- _ZITIERTER ABSCHNITT_
★ ★ ★ ★ ★ ★ ★

In der Parade, die fünf Jahre später, am 9. Mai 1990, stattfand, wurde ebenfalls die militärische Ausrüstung des Großen Vaterländischen Krieges verwendet. Im historischen Teil fuhr ein Traktor mit einer exakten Kopie des Denkmals des Befreiungssoldaten, das im Treptower Park in Berlin errichtet wurde, über den Roten Platz.
1995: Ewiger Ruhm
In den Neunzigerjahren stürzte Russland infolge des wirtschaftlichen Kollapses und der Auflösung der Sowjetunion in eine Dauerkrise. Land und Leute waren gedemütigt. Mit dem 50. Siegesjubiläum sollte der Stolz der Menschen auf die Heimat wieder geweckt werden.
Wir erinnern uns, welchen nicht dagewesenen Preis musste man zahlen, um die Welt vom Abgrund des Faschismus ein Stück abzubringen, sagte Präsident Boris Jelzin damals vor versammelten Gästen aus aller Welt.
UN-Generalsekretär Boutros-Ghali, US-Präsident Bill Clinton, der britische Premier John Major sowie der deutsche Kanzler Helmut Kohl und Dutzende weitere Staats- und Regierungschefs waren anwesend. Ähnlich hochkarätig besetzt war nur noch das 60. Jubiläum in zehn Jahren. Die Militärparade am Boden wurde durch eine groß angelegte Flugschau ergänzt: 79 Flugzeuge und Hubschrauber (darunter die strategischen Bomber Tu-95 und Tu-160) flogen über dem Poklonnaja-Hügel.
Am 19. Mai desselben Jahres wurde das russische Bundesgesetz "Über die Verewigung des Sieges des sowjetischen Volkes im Großen Vaterländischen Krieg 1941–1945" verabschiedet. Dem Dokument zufolge sollten die Militärparaden mit Waffen und militärischer Ausrüstung unter Verwendung von Kopien des Siegesbanners alljährlich am 9. Mai in Moskau, den Heldenstädten sowie in Städten, in denen die Hauptquartiere der Militärbezirke, Flotten, Generalarmeen und die Kaspische Flotte stationiert sind, abgehalten werden – demnach im ganzen Land.

★ ★ ★ ★ ★ ★ ★

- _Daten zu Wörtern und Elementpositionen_
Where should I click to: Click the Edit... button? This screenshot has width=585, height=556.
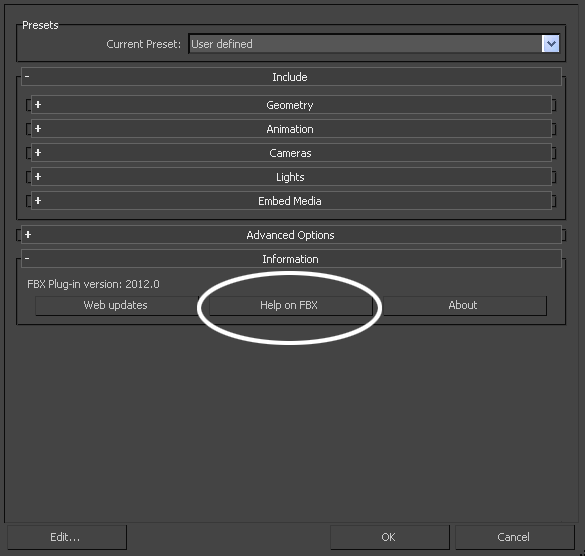tap(66, 537)

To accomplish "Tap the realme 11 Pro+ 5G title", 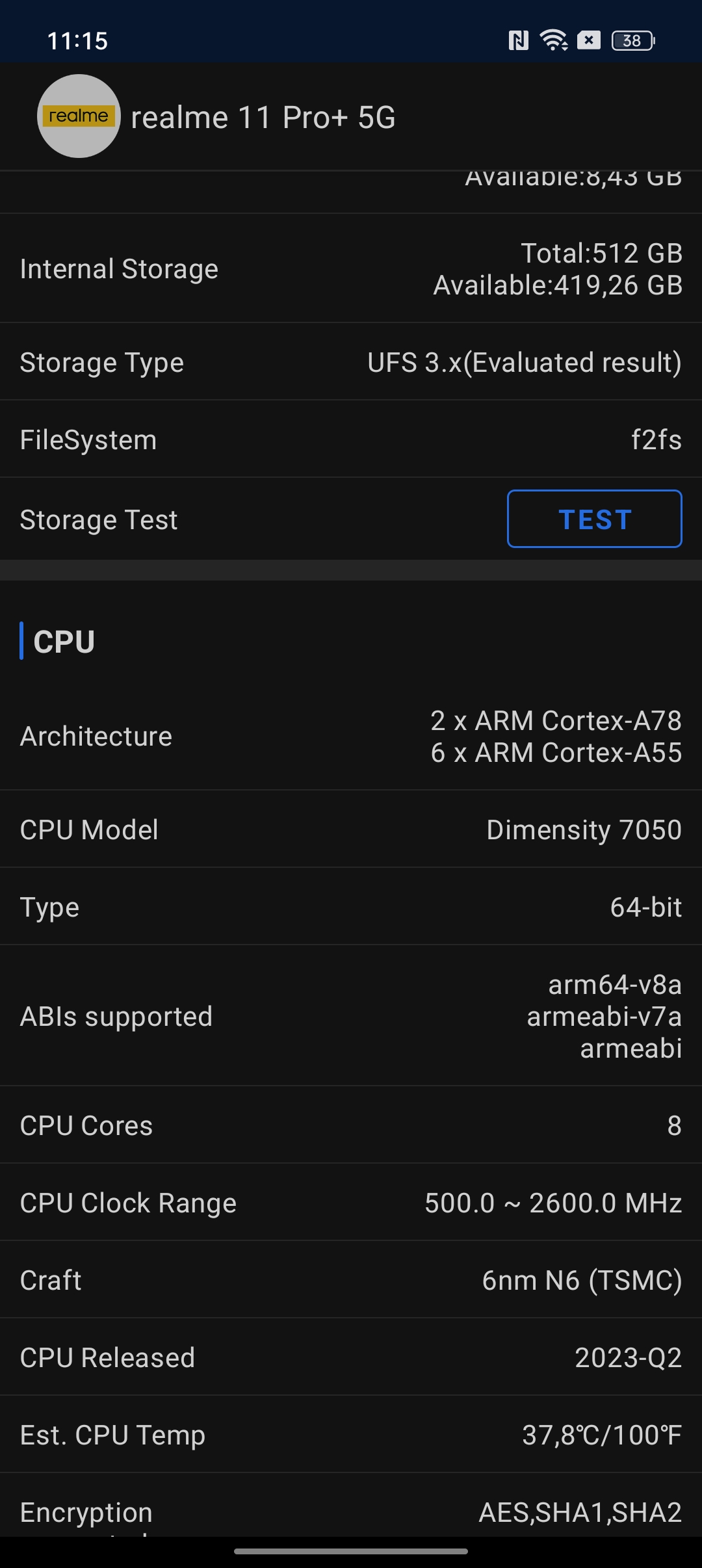I will point(263,118).
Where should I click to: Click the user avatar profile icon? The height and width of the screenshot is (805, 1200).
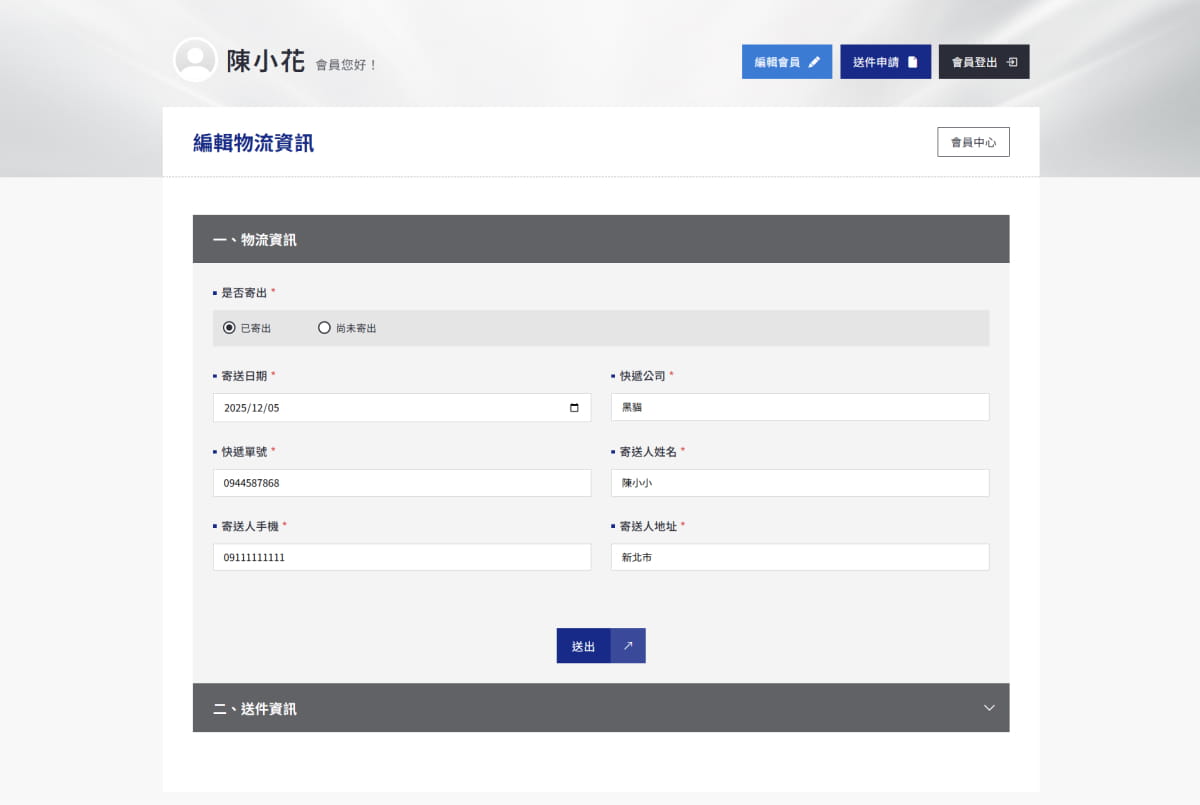pyautogui.click(x=195, y=60)
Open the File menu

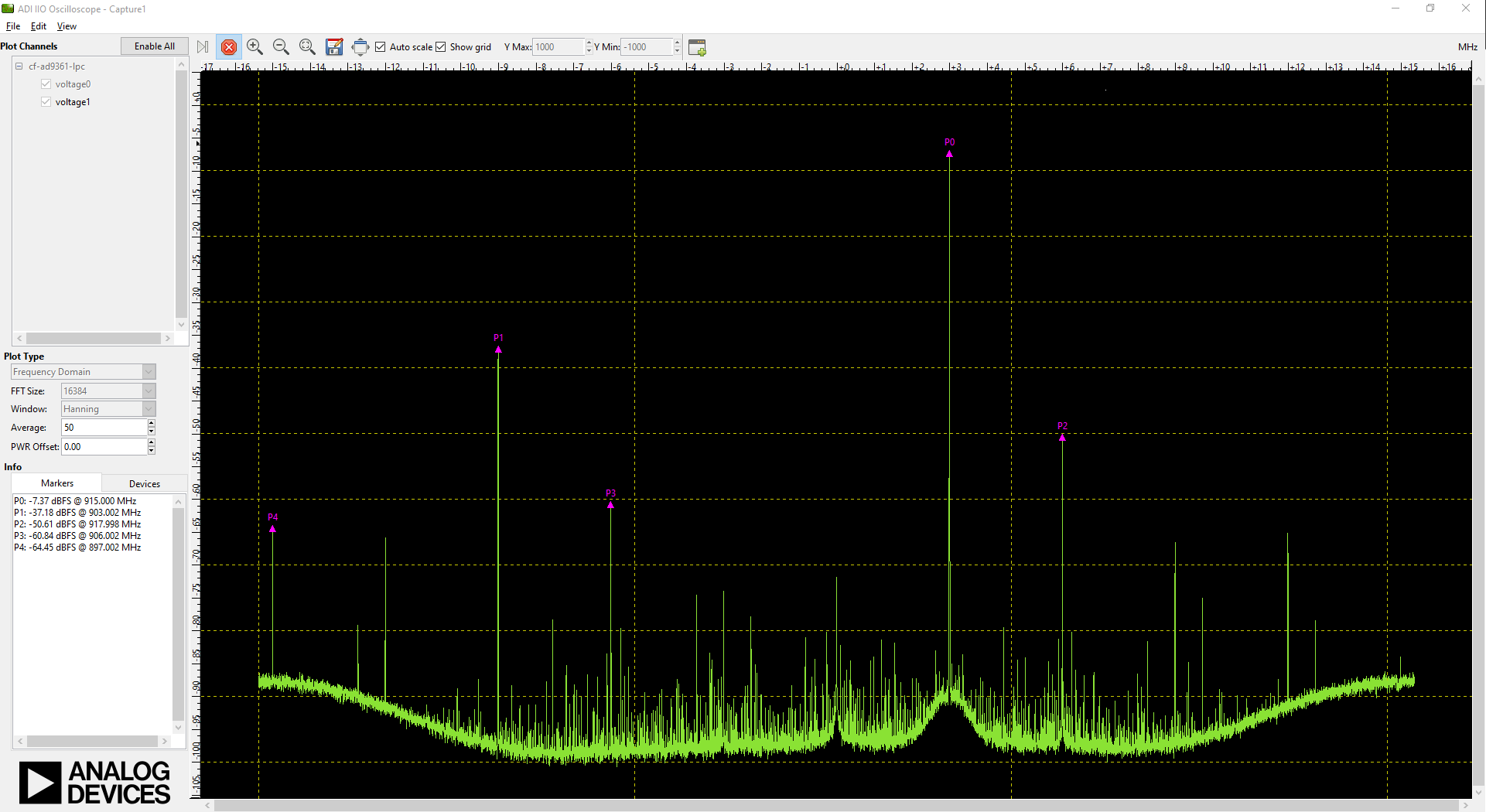pyautogui.click(x=13, y=26)
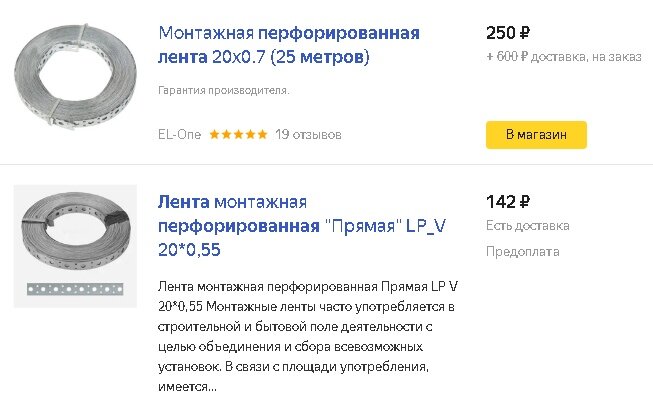Click the '+ 600 ₽ доставка, на заказ' delivery note
Viewport: 653px width, 396px height.
tap(564, 57)
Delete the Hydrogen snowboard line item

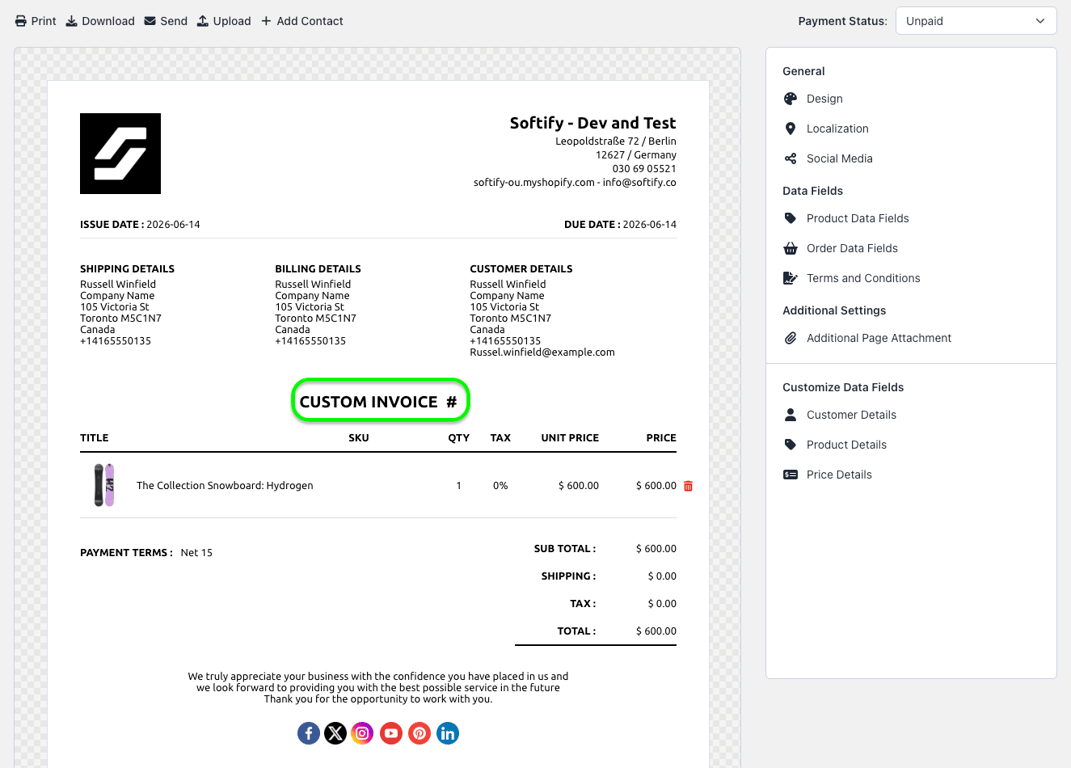tap(688, 486)
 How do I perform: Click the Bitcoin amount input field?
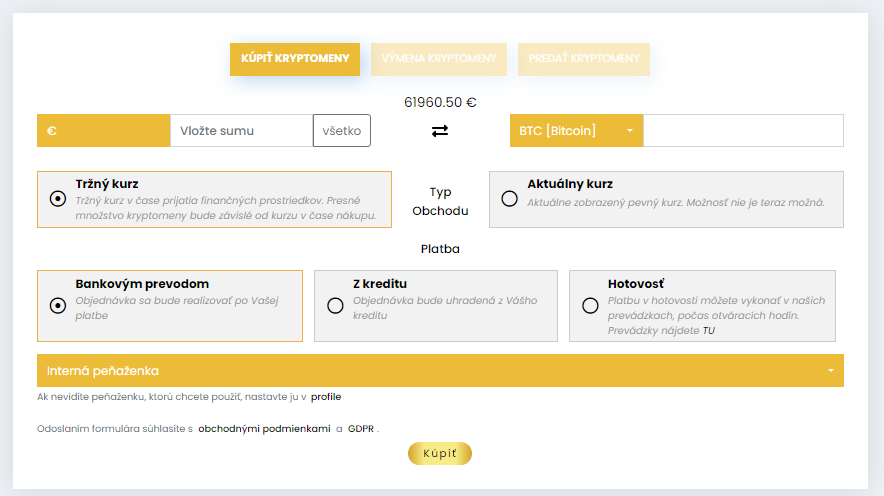(x=742, y=131)
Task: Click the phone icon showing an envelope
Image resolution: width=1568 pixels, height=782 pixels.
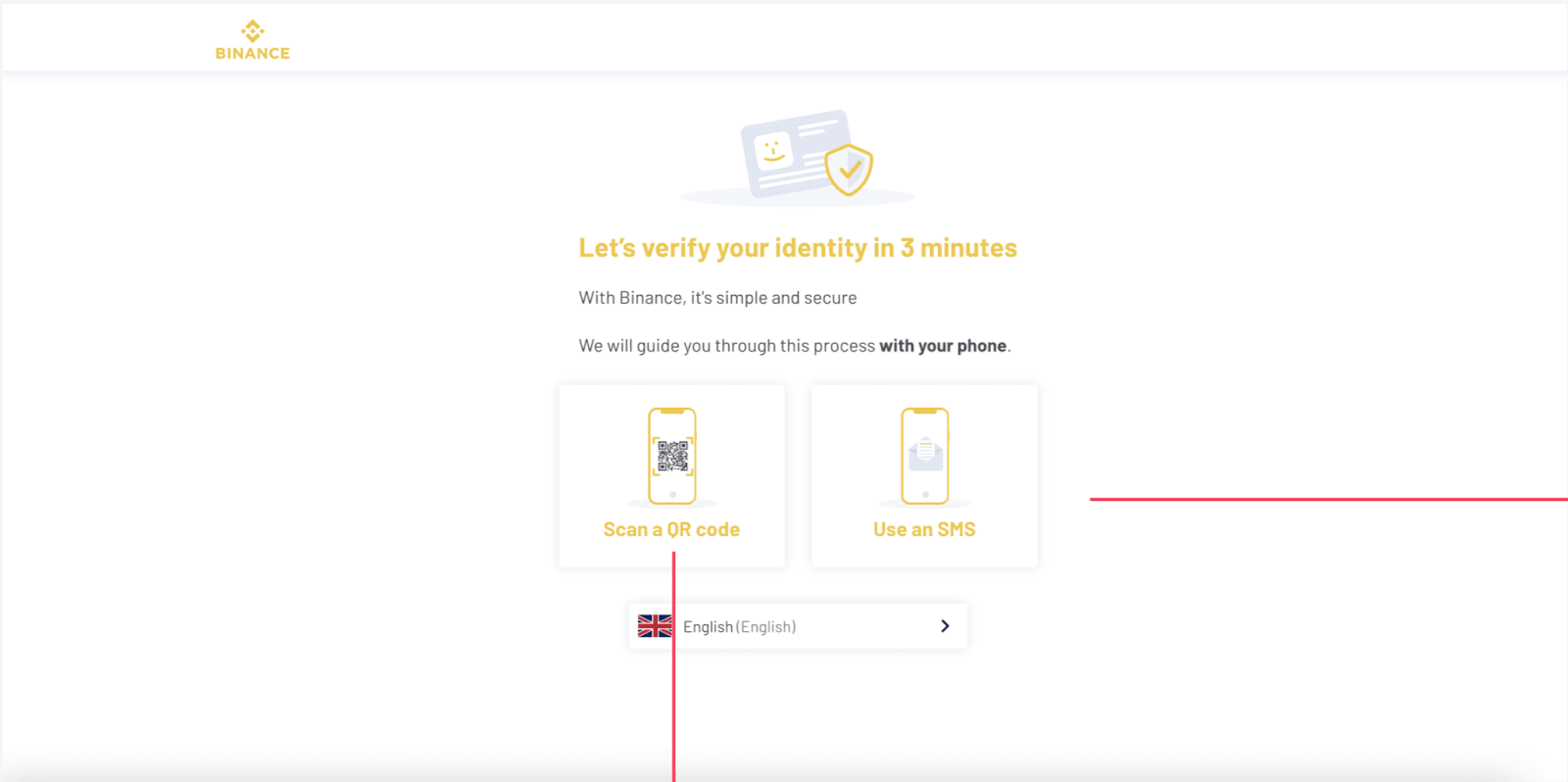Action: (x=925, y=456)
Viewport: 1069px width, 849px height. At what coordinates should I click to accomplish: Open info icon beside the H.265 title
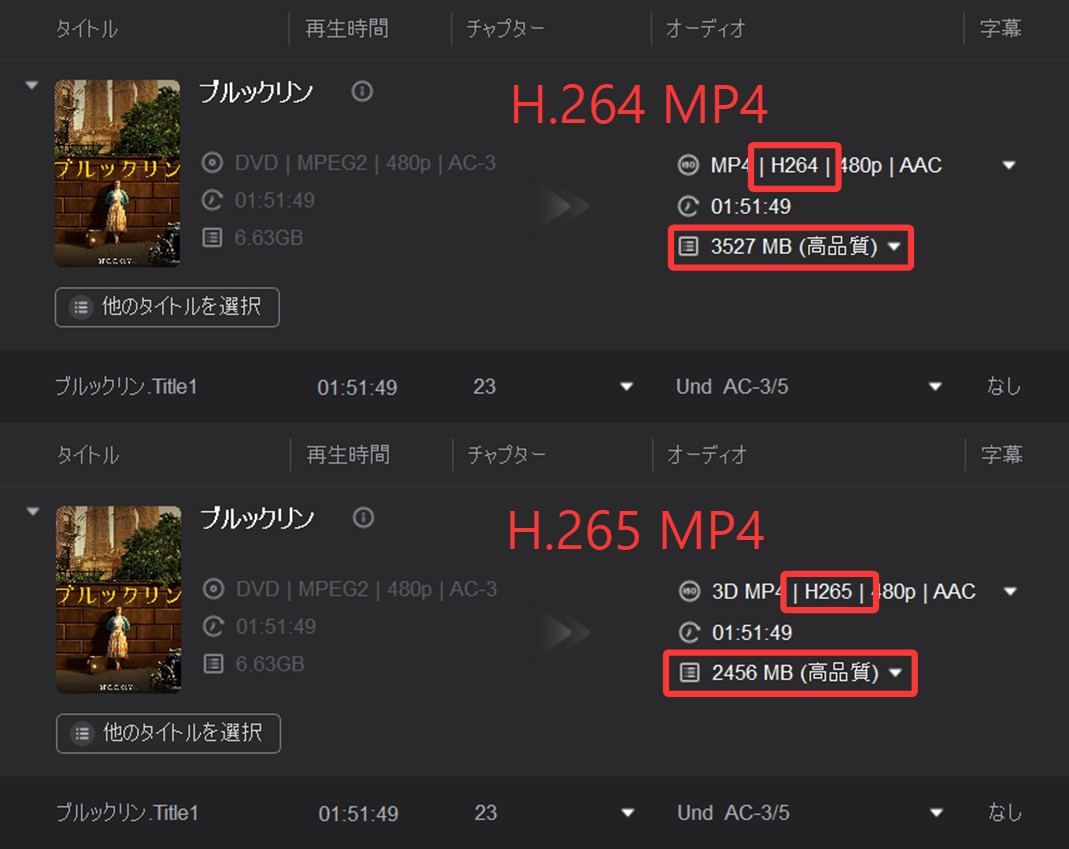pos(363,518)
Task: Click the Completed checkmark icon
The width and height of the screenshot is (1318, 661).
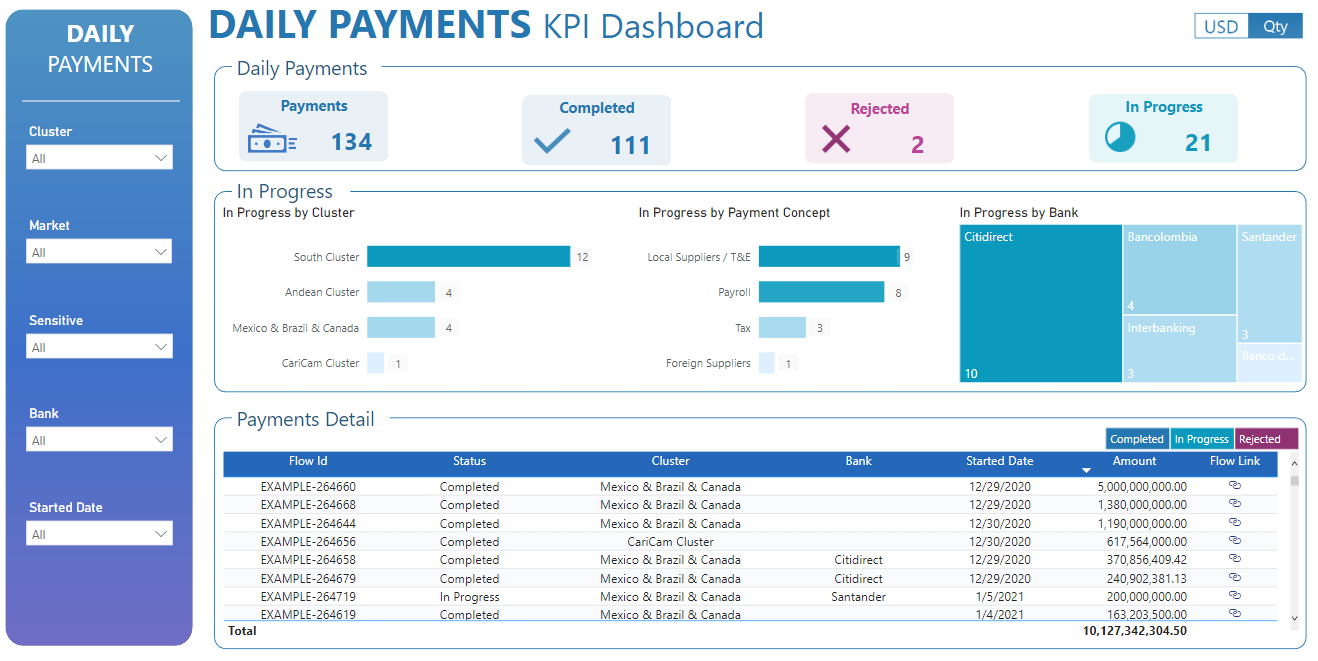Action: 552,141
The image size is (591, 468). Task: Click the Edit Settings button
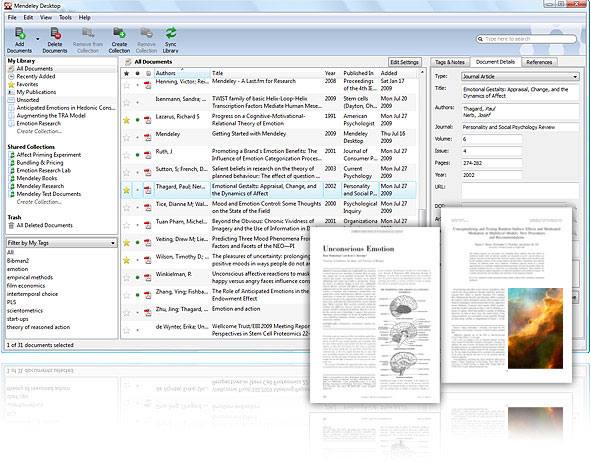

★ ★ ★ ★ ★ ★ ★

- _DIE AUFGABEN_
(1) Gib aus dem Abschnitt über die Siegesparaden den Wortlaut von "In der Parade, die" bis einschließlich "aus aller Welt." unverändert wieder.
(2) Beantworte anhand des Abschnitts über die Siegesparaden die folgenden Fragen:
(a) An welchem Datum fand die Parade statt, bei der eine Kopie des Denkmals des Befreiungssoldaten über den Roten Platz fuhr?
(b) Wie viele Flugzeuge und Hubschrauber flogen bei der Flugschau über dem Poklonnaja-Hügel?
(c) An welchem Tag wurde das Bundesgesetz "Über die Verewigung des Sieges des sowjetischen Volkes im Großen Vaterländischen Krieg 1941–1945" verabschiedet?
(3) Nenne alle Personen, die im Abschnitt über die Siegesparaden namentlich erwähnt werden.

- _DIE ANTWORTEN_
(1)
In der Parade, die fünf Jahre später, am 9. Mai 1990, stattfand, wurde ebenfalls die militärische Ausrüstung des Großen Vaterländischen Krieges verwendet. Im historischen Teil fuhr ein Traktor mit einer exakten Kopie des Denkmals des Befreiungssoldaten, das im Treptower Park in Berlin errichtet wurde, über den Roten Platz.
1995: Ewiger Ruhm
In den Neunzigerjahren stürzte Russland infolge des wirtschaftlichen Kollapses und der Auflösung der Sowjetunion in eine Dauerkrise. Land und Leute waren gedemütigt. Mit dem 50. Siegesjubiläum sollte der Stolz der Menschen auf die Heimat wieder geweckt werden.
Wir erinnern uns, welchen nicht dagewesenen Preis musste man zahlen, um die Welt vom Abgrund des Faschismus ein Stück abzubringen, sagte Präsident Boris Jelzin damals vor versammelten Gästen aus aller Welt.

(2)
(a) Am 9. Mai 1990.
(b) 79.
(c) Am 19. Mai 1995.

(3) Boris Jelzin, Boutros-Ghali, Bill Clinton, John Major, Helmut Kohl